November 9, 2020 at 7:02 pm #722223. “When you follow your bliss, the universe will open door where there were only walls.”
To the best of our knowledge, though Joseph Campbell would certainly agree with this point, he didn’t say exactly this anywhere that we can find. This specific statement comes from Rebecca Armstrong, who had known Campbell, a good friend of her parents, from her childhood on; Rebecca may well have been paraphrasing, rather than using a direct quote.
Rebecca is accurately conveying Campbell’s sense of the phrase; JCF just can’t guarantee it’s an exact quote. Better to use one of the many other verified versions:
“If you follow your bliss, you put yourself on a kind of track that has been there all the while, waiting for you, and the life that you ought to be living is the one you are living.”
Joseph Campbell and the Power of Myth, with Bill Moyers
“Follow your bliss and don’t be afraid, and doors will open where you didn’t know they were going to be.”
Joseph Campbell and the Power of Myth, with Bill Moyers
“But each incarnation, you might say, has a potentiality, and the mission of life is to live that potentiality. How do you do it? My answer is, “Follow your bliss.” There’s something inside you that knows when you’re in the center, that knows when you’re on the beam or off the beam. And if you get off the beam to earn money, you’ve lost your life. And if you stay in the center and don’t get any money, you still have your bliss.”
Joseph Campbell and the Power of Myth, with Bill Moyers
“How do you find the divine power in yourself? The word enthusiasm means ‘filled with a god.’ So what makes you enthusiastic? Follow it.
That’s been my advice to young people who ask me, ‘What shall I do?’ I taught once in a boys’ prep school. That’s the moment for young boys (or it used to be; I don’t know what’s going on now) when they had to decide their life courses. You know, where are they going? And they’re caught with excitement. This one wants to study art, this one poetry, this one anthropology. But Dad says study law; that’s where the money is. Okay, that’s the decision. And you know what my answer would be—where your enthusiasm is. So I have a little word: ‘Follow your bliss.’ The bliss is the message of God to yourself. That’s where your life is.
From Understanding Mythology: an interview of Joseph Campbell by Jeffrey Mishlove.”
November 21, 2020 at 11:30 pm #722214. “History is just journalism, and you know how reliable that is.”
Though this does sound like something Joseph Campbell would say, it’s actually Deepak Chopra at Mythic Journeys in Atlanta, 2006.
December 4, 2020 at 6:43 am #722205. “Life is like arriving late for a movie, having to figure out what was going on without bothering everybody with a lot of questions. And then being unexpectedly called away before it ends.”

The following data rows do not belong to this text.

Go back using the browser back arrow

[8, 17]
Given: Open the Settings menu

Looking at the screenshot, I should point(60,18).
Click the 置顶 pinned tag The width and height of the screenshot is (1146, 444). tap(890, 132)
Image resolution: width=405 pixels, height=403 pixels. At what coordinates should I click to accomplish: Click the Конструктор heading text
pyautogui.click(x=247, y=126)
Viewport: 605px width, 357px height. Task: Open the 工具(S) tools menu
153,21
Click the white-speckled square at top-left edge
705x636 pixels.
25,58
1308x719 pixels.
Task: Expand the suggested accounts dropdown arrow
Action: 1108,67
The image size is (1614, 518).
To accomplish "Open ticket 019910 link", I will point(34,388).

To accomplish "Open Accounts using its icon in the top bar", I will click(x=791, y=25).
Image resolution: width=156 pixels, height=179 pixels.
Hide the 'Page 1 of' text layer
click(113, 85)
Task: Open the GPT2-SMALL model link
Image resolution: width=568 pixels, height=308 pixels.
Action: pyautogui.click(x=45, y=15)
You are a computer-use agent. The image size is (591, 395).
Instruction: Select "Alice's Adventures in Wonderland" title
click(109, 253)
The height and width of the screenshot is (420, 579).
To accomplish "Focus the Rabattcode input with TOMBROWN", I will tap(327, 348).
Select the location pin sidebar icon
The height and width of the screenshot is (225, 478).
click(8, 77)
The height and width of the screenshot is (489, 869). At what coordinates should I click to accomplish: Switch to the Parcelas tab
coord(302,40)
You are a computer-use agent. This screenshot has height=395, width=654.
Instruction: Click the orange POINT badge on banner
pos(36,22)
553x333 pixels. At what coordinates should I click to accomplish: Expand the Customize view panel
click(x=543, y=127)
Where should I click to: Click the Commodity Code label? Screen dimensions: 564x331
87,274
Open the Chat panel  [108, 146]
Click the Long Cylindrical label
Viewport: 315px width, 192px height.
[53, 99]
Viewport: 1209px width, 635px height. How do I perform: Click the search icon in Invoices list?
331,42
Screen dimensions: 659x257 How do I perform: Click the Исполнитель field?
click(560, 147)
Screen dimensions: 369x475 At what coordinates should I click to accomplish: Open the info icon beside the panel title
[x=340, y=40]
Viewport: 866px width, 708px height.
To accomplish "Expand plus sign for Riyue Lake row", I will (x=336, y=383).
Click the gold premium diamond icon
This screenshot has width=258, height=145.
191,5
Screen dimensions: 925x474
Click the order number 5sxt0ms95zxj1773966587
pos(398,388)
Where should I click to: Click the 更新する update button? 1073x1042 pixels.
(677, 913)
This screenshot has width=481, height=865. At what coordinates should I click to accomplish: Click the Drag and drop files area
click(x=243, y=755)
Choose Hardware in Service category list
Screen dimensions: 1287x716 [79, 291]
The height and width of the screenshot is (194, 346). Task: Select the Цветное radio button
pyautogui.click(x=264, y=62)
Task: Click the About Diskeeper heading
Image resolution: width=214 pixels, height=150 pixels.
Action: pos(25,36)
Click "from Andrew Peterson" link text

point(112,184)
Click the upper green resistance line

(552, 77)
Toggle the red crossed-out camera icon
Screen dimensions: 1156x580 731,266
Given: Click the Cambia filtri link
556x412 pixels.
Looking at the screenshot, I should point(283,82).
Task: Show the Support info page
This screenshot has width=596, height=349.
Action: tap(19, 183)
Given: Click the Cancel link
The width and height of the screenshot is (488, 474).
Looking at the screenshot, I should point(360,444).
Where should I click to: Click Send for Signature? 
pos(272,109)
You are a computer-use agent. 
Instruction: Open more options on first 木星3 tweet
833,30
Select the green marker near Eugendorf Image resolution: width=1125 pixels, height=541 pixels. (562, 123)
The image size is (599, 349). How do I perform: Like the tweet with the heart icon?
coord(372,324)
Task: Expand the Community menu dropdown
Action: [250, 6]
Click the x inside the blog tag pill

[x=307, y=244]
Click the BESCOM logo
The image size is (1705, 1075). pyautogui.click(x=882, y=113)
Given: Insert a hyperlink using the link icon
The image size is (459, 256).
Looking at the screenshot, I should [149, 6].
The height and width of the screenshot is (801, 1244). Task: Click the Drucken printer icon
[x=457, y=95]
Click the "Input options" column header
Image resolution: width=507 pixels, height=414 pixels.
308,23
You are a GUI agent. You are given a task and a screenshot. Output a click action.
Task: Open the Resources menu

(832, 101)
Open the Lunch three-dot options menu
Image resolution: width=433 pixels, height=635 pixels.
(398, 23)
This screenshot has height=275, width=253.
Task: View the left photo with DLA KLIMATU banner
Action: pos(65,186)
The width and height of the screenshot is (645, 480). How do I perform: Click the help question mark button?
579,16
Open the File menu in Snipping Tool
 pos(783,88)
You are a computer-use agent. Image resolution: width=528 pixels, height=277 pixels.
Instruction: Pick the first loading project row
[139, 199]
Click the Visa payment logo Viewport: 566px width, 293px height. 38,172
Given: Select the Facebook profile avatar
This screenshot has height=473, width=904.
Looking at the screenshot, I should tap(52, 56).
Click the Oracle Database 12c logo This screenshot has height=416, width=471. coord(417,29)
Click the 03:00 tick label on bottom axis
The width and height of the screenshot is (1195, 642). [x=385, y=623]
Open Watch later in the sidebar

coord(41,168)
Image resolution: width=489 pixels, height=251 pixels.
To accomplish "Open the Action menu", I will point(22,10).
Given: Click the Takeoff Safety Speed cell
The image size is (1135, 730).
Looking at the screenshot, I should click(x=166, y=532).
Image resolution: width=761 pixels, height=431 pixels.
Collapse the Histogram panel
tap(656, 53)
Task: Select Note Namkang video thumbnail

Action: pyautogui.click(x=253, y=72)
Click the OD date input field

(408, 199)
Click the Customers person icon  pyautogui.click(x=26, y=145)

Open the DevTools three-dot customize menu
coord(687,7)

Some places where this appears on the Internet list the source as Creative Mythology (the fourth and final book in The Masks of God tetralogy). Not sure how that happened – hard to imagine any volume where this line would be more out of place! Nor does it sound like something Joseph Campbell could relate to as, after talkies came out, he pretty much gave up going to the movies (apart from serendipitously catching 2001 Space Odyssey on a fluke when it came out in 1968 – which Stanley Kubrick and Arthur C. Clarke have admitted was influenced by Campbell’s work – and then nothing until invited by George Lucas, sometime after Return of the Jedi was completed in 1983, to view all three films in the initial Star Wars trilogy at once).
JCF has been trying to track the source of this quote since at least 2004. At least with “Love is a friendship set to music,” we were able to determine who actually said it (E. Joseph Cossman), but no such luck here. It’s difficult proving a negative (how do you prove someone never said something?), but after 16 years of combing through Campbell’s published work, audio and video lectures, and multiple interviews, we have found no evidence that supports crediting Joseph Campbell with this humorous observation.
February 9, 2021 at 4:50 am #722196. “You are yourself the divine mystery you wish to know.”
This isn’t original to Joseph Campbell; it’s Campbell quoting the Chāndogya Upanishad.
February 10, 2021 at 3:19 pm #72218Stephen,
Yes. Though I think Joseph Campbell does a good job of conveying the sentiment and spirit of this quote here.
Ep. 6: Joseph Campbell and the Power of Myth — ‘Masks of Eternity’
February 15, 2021 at 6:11 pm #72217Indeed, Robert.
In fact, that’s a large part of what makes verifying Joseph Campbell quotes so difficult. Most faux quotes are very much in sync with observations Campbell makes, and sound enough like something he said that it’s difficult to rule them out with a cursory search. I find myself looking for a needle that may not exist in literally hundreds of haystacks (books, essays, interviews, and lectures galore). It’s one thing to find a needle in a haystack, but it can be a pain to prove a needle you can’t find never existed.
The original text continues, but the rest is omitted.